Skip to main content

dbt patterns and best practices

This guide covers advanced patterns and best practices for integrating dbt with Dagster, helping you build more maintainable data pipelines.

Preventing concurrent dbt snapshots

dbt snapshots track changes to data over time by comparing current data to previous snapshots. Running snapshots concurrently can corrupt these tables, so it's critical to ensure only one snapshot operation runs at a time.

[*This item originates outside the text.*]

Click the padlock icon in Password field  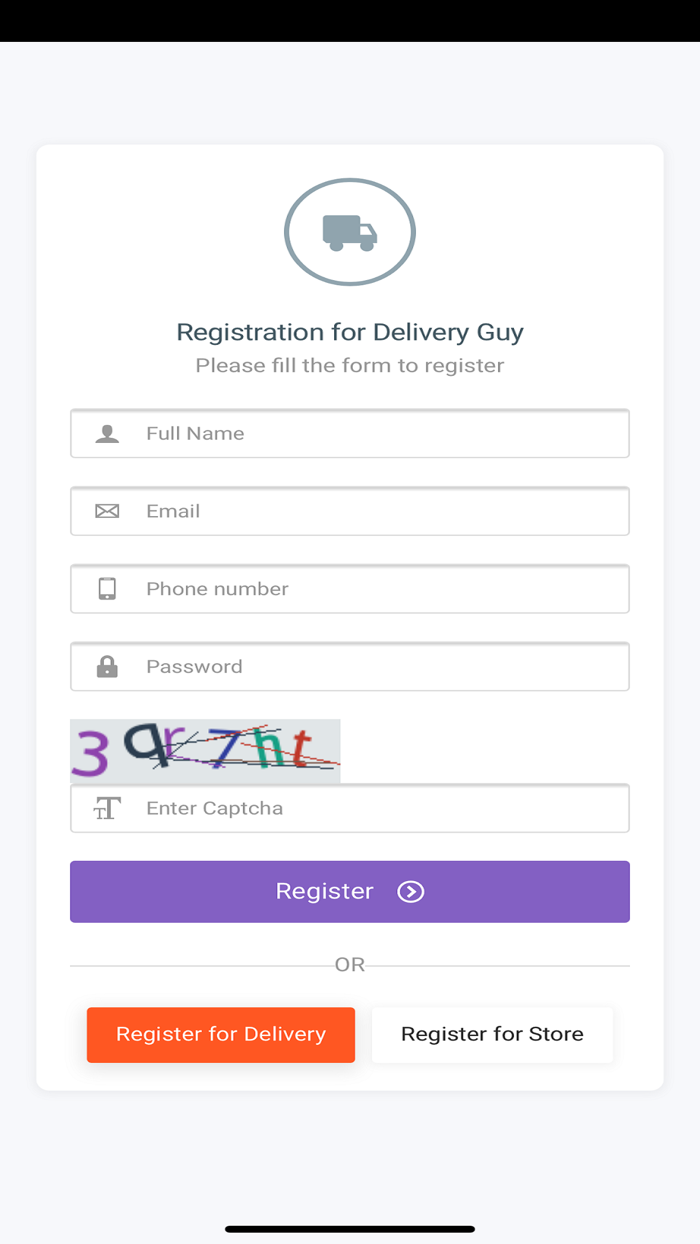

1. Separate snapshots from other models

Create separate dbt component definitions to isolate snapshots from your regular dbt models. First, scaffold two dbt components:

# Create component for regular models
dg scaffold defs dagster_dbt.DbtProjectComponent dbt_models

# Create component for snapshots
dg scaffold defs dagster_dbt.DbtProjectComponent dbt_snapshots

Configure the regular models component to exclude snapshots:

my_project/defs/dbt_models/defs.yaml
type: dagster_dbt.DbtProjectComponent

attributes:
project: '{{ project_root }}/dbt'
exclude: "resource_type:snapshot"

Configure the snapshots component with concurrency control:

my_project/defs/dbt_snapshots/defs.yaml
type: dagster_dbt.DbtProjectComponent

attributes:
project: '{{ project_root }}/dbt'
select: "resource_type:snapshot"

post_processing:
assets:
- target: "*"
attributes:
pool: "dbt-snapshots"

2. Configure concurrency pools

Configure your Dagster instance to create pools with maximum concurrency of 1. Add this configuration to your dagster.yaml (for Dagster Open Source) or deployment settings (for Dagster+):

dagster.yaml
concurrency:
pools:
dbt-snapshots:
limit: 1
granularity: 'op'

Then set the pool limit for the snapshot pool:

# Set pool limit using CLI
dagster instance concurrency set dbt-snapshots 1

3. Manage multiple snapshot groups with Dagster components

For large projects with many snapshots, you can create multiple snapshot groups while still preventing concurrency issues within each group. Create separate Dagster components for different business domains:

# Create component for sales snapshots
dg scaffold defs dagster_dbt.DbtProjectComponent dbt_snapshots_sales

# Create component for inventory snapshots
dg scaffold defs dagster_dbt.DbtProjectComponent dbt_snapshots_inventory

Sales snapshots component:

my_project/defs/dbt_snapshots_sales/defs.yaml
type: dagster_dbt.DbtProjectComponent

attributes:
project: '{{ project_root }}/dbt'
select: "resource_type:snapshot,path:snapshots/sales/*"

post_processing:
assets:
- target: "*"
attributes:
pool: "sales-snapshots"

Inventory snapshots component:

my_project/defs/dbt_snapshots_inventory/defs.yaml
type: dagster_dbt.DbtProjectComponent

attributes:
project: '{{ project_root }}/dbt'
select: "resource_type:snapshot,path:snapshots/inventory/*"

post_processing:
assets:
- target: "*"
attributes:
pool: "inventory-snapshots"

Configure separate pool limits for each domain. This approach allows snapshots from different business domains to run in parallel while preventing concurrent execution within each domain, reducing the risk of corruption while maintaining reasonable performance.